--- 任务列表 ---
[1] 请依次列出文本段落中每种解法所标注的空间复杂度，并注明对应的方法名称。
[2] 请用两句话概括文本段落的主要内容。

--- 文本段落 ---

>>>>

283. Moving Zeros 经典数组问题的三个解法
2019-01-16 本文已影响8人
4v3r9
题目描述见 https://leetcode.com/problems/move-zeroes/
方法一
非in-place算法:
首先数一下数组中有多少个0 (遍历一次)
然后把数组中非零元素复制到templist中(遍历一次)
然后把templist尾部填充0,
最后把templist覆盖到nums.
时间复杂度:O(n)
空间复杂度:O(n)
class Solution(object):
def moveZeroes(self, nums):
"""
:type nums: List[int]
:rtype: void Do not return anything, modify nums in-place instead.
"""
# method 1
numzeros = 0
n = len(nums)
for ele in nums:
if not ele:
numzeros +=1
templist = []
for ele in nums:
if ele:
templist.append(ele)
while numzeros:
templist.append(0)
numzeros -=1
nums[:] = templist[:]
方法二
遍历nums,如果遇到非零元素就位置0开始复制到nums前面.使用一个指针标记复制序列的尾部.
时间复杂度:O(n)
空间复杂度:O(1)
class Solution(object):
def moveZeroes(self, nums):
"""
:type nums: List[int]
:rtype: void Do not return anything, modify nums in-place instead.
"""
# method 2
pivot = 0
for ele in nums:
if ele:
nums[pivot] = ele
pivot +=1
while pivot < len(nums):
nums[pivot] = 0
pivot +=1
方法三
维持两个指针p1 和 p2,其中p1是从nums[0]开始的非零序列的尾部.从头遍历数组,如果遇到非零元素就将它和前面p1指向的元素交换.由于存在零,最后自然把0都移到了数组末尾.
时间复杂度:O(n)
空间复杂度:O(1)
class Solution(object):
def moveZeroes(self, nums):
"""
:type nums: List[int]
:rtype: void Do not return anything, modify nums in-place instead.
"""
# method 3
pivot1 = 0
pivot2 = 0
while pivot2 < len(nums):
if nums[pivot2]:
#swap nums[p1] and nums[p2]
temp = nums[pivot1]
nums[pivot1] = nums[pivot2]
nums[pivot2] = temp
pivot1 +=1
pivot2 +=1

<<<<

--- 数据部分 ---

>>>>

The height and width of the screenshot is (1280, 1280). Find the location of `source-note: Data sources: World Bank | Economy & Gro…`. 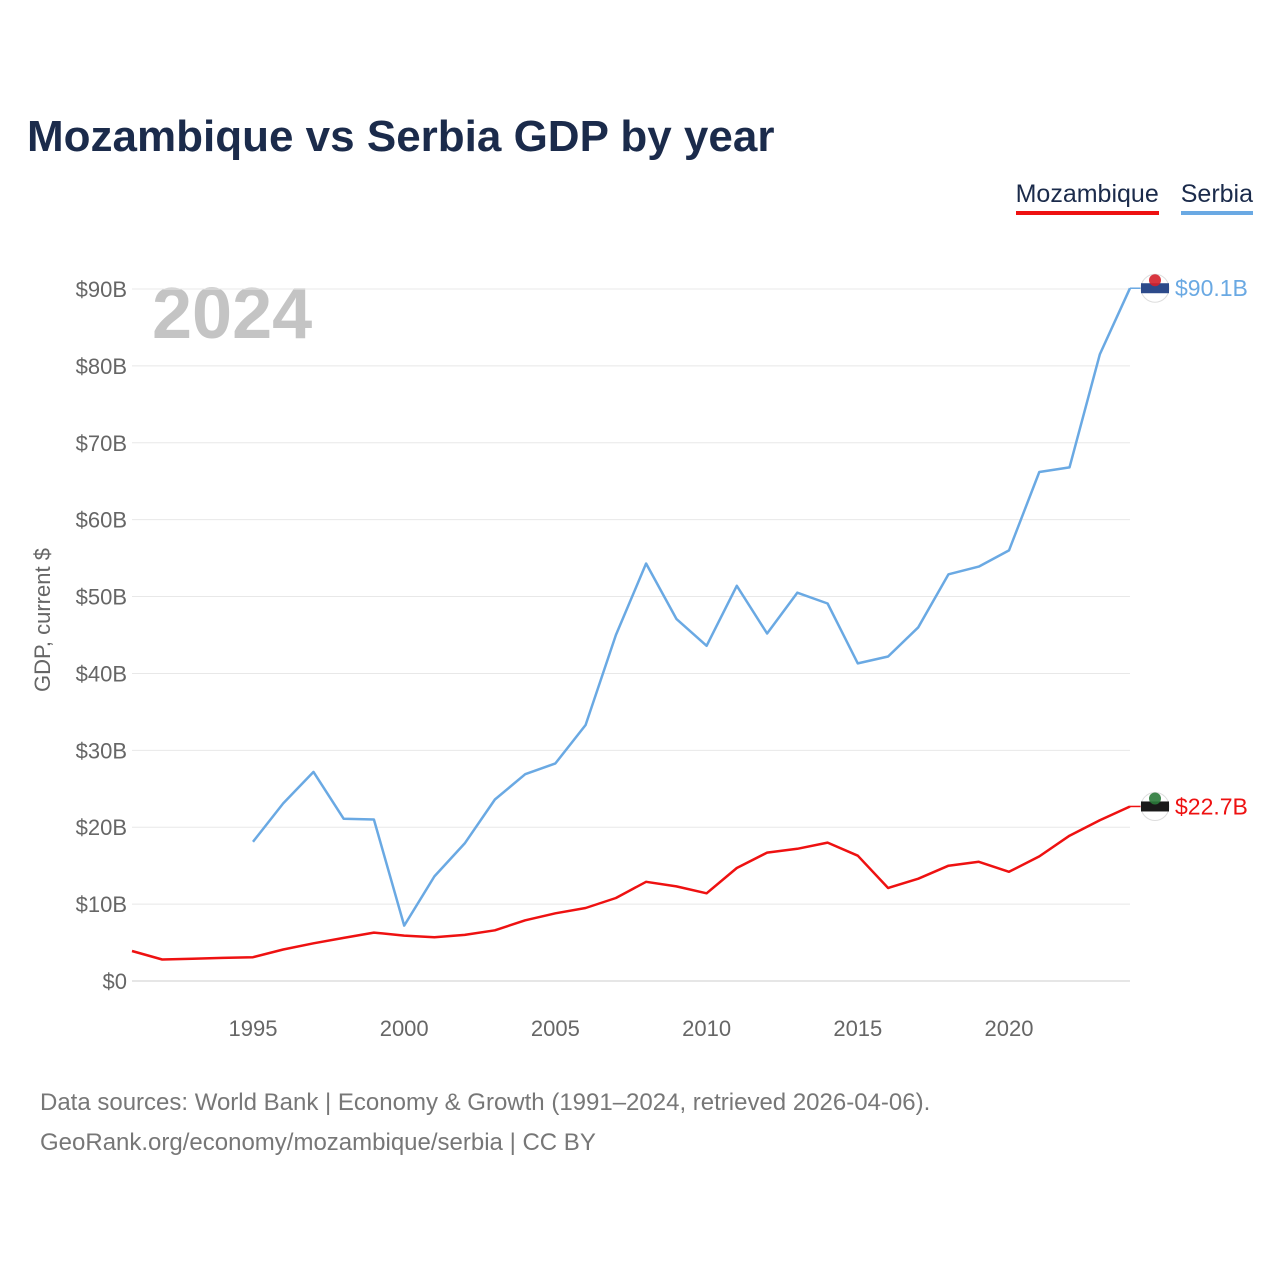

source-note: Data sources: World Bank | Economy & Gro… is located at coordinates (485, 1123).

<<<<

--- 书面作答 ---
[1]
方法一：O(n)
方法二：O(1)
方法三：O(1)

[2] 文本段落介绍了 283 号题目“移动零”这一经典数组问题的三种解法，三种方法的时间复杂度均为 O(n)。方法一是非原地算法，先将非零元素复制到临时列表，再在尾部补零，空间复杂度为 O(n)；方法二借助一个指针标记复制序列的尾部，方法三用两个指针交换元素，把零移到数组末尾，两者的空间复杂度均为 O(1)。